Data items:

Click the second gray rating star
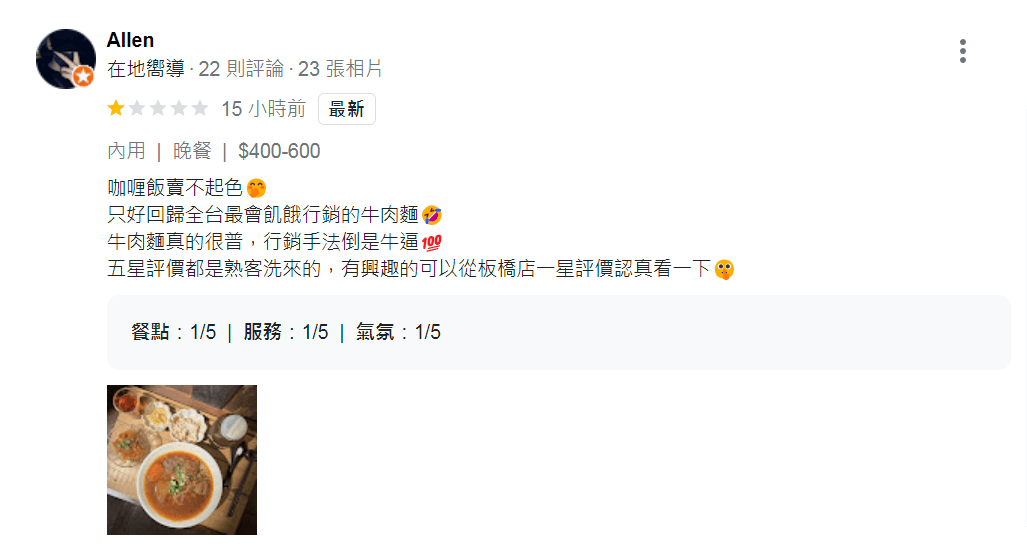Viewport: 1027px width, 553px height. pyautogui.click(x=137, y=108)
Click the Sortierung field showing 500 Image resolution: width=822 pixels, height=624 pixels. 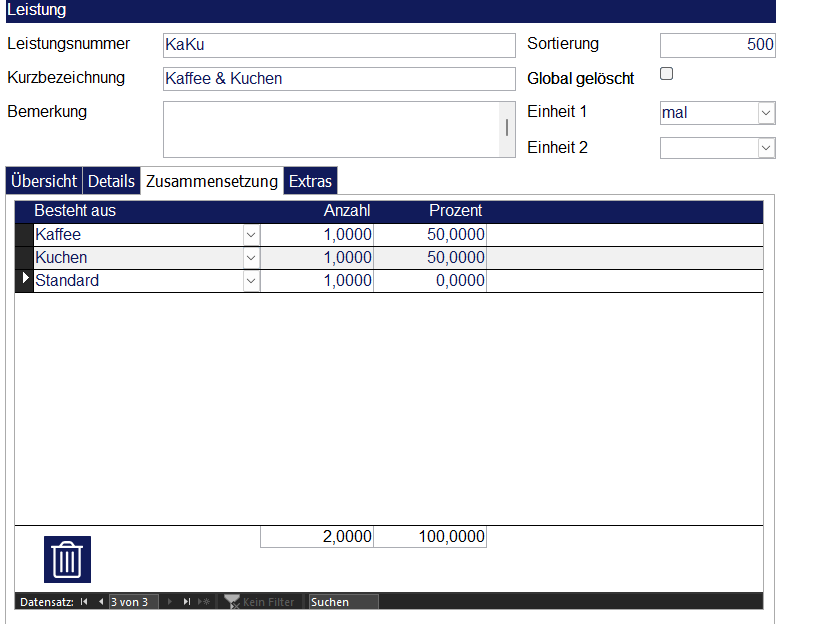717,45
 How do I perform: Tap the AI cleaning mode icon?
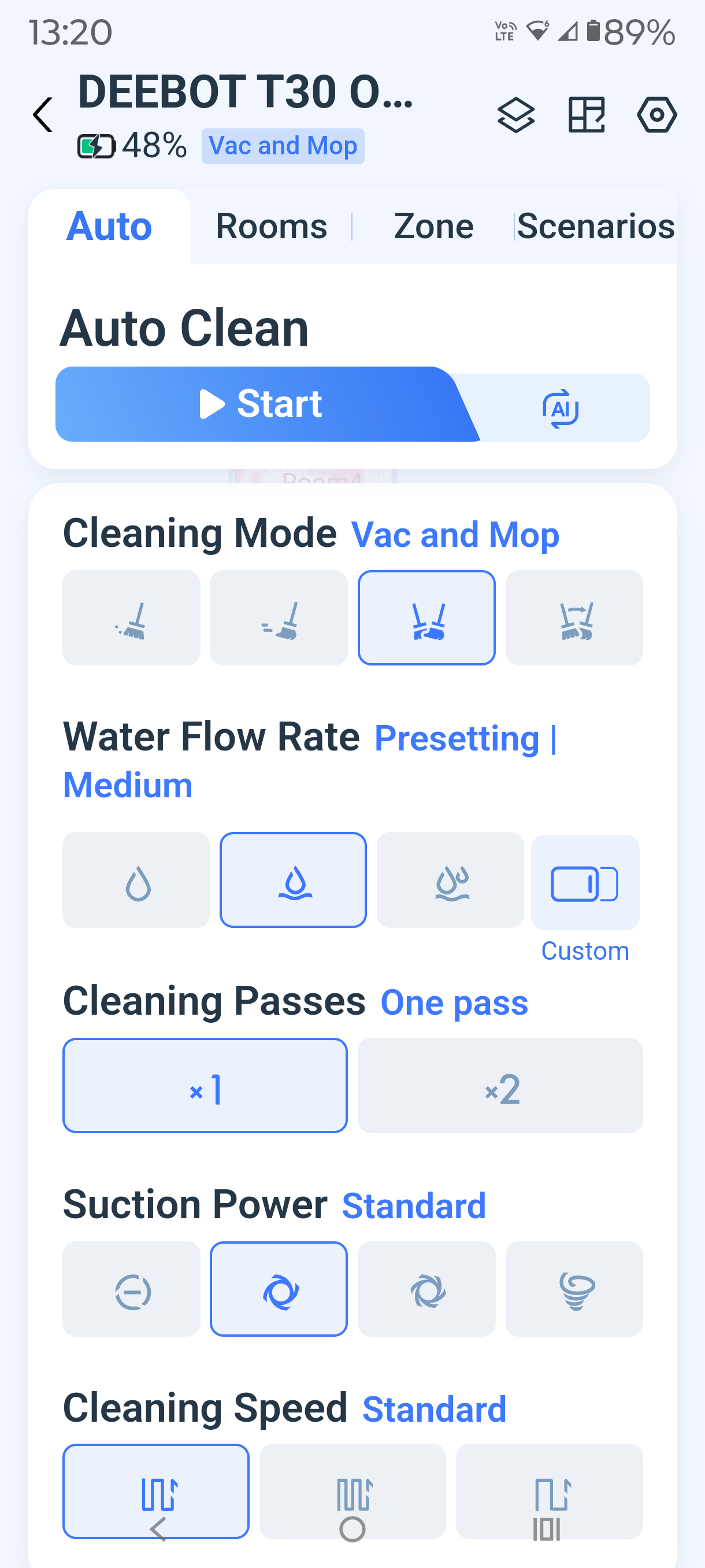(x=560, y=408)
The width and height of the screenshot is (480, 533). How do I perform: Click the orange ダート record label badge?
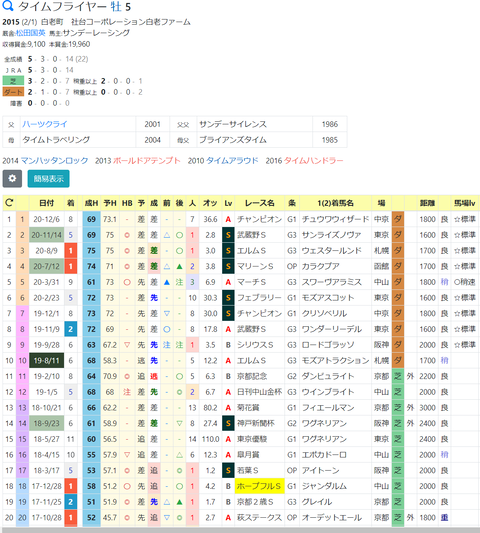[x=13, y=92]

EXERCISE DIRECTIONS: For this exercise, the lines from the one containing "The width and" through the last line of the entries above are to be output exactly, both included, and pictures are skipped.

PROBLEM SOLUTION:
The width and height of the screenshot is (480, 533). How do I perform: Click the orange ダート record label badge?
[x=13, y=92]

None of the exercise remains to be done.